Infinity Symbol Found at Center of Milky Way
New image of a ring of gas and dust that lies at the center of the Milky Way. The ring has an unexplained twist in it. ESA/NASA/JPL-Caltech
A twisted ring of gas stretching more than 600 light-years across the heart of the Milky Way galaxy has been observed in its entirety for the first time. The gaseous ring, which gives birth to new stars, has a kink in the middle, giving it the look of a cosmic infinity symbol.
Parts of the ring have been seen before, but the European Space Agency's Herschel Space Telescope has just made unprecedented observations of the whole structure. The Herschel spacecraft is specially suited to peer into the Milky Way's center because it detects infrared and sub-millimeter light, which can penetrate through the dust hovering between here and there.
According to a statement from the Jet Propulsion Laboratory in Pasadena, Calif., astronomers were shocked by what they saw when they aimed the telescope at the galaxy's inner ring: "[The] ring, which is in the plane of our galaxy, looked more like an infinity symbol with two lobes pointing to the side," the laboratory said. "In fact, they later determined the ring was torqued in the middle, so it only appears to have two lobes. To picture the structure, imagine holding a stiff, elliptical band and twisting the ends in opposite directions, so that one side comes up a bit." [Top 3 Questions People Ask Astrophysicists (and Answers )]

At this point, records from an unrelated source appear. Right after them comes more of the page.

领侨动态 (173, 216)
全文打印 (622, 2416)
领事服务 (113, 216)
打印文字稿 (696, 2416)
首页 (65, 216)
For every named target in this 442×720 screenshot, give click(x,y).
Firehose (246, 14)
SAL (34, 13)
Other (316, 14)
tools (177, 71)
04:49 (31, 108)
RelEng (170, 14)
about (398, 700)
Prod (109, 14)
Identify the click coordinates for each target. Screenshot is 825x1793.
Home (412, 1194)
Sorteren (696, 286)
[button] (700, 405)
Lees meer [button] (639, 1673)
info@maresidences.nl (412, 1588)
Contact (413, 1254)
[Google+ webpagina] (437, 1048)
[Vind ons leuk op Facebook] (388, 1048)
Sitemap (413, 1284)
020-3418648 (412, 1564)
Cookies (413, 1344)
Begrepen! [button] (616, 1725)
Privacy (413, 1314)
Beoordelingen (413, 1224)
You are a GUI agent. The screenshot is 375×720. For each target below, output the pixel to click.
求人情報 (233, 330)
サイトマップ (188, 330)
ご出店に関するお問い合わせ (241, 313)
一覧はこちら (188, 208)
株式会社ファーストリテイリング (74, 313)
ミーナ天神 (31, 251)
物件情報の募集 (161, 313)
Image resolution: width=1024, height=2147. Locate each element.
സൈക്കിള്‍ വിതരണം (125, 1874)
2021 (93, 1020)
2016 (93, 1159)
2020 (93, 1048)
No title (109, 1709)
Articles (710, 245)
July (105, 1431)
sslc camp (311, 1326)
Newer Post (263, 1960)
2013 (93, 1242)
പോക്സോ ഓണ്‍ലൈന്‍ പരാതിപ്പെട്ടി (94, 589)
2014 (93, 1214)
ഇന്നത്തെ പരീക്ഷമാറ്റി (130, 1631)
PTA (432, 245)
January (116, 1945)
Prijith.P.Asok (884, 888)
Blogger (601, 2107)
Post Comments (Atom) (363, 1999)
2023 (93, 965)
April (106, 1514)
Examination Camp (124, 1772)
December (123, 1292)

Scientists don't yet understand why the newly observed infinity symbol is twisted and kinked, and little is known about how gas rings, and even rings within larger rings, form in spiral galaxies in the first place. And there's yet another mystery: The torqued portion of the new ring appears to be slightly offset from the center of the galaxy, wherein lies a massive black hole .
"This is what is so exciting about launching a new space telescope like Herschel," said Sergio Molinari of the Institute of Space Physics in Rome, lead author of a new paper on the ring in the journal Astrophysical Journal Letters. "We have a new and exciting mystery on our hands, right at the center of our own galaxy."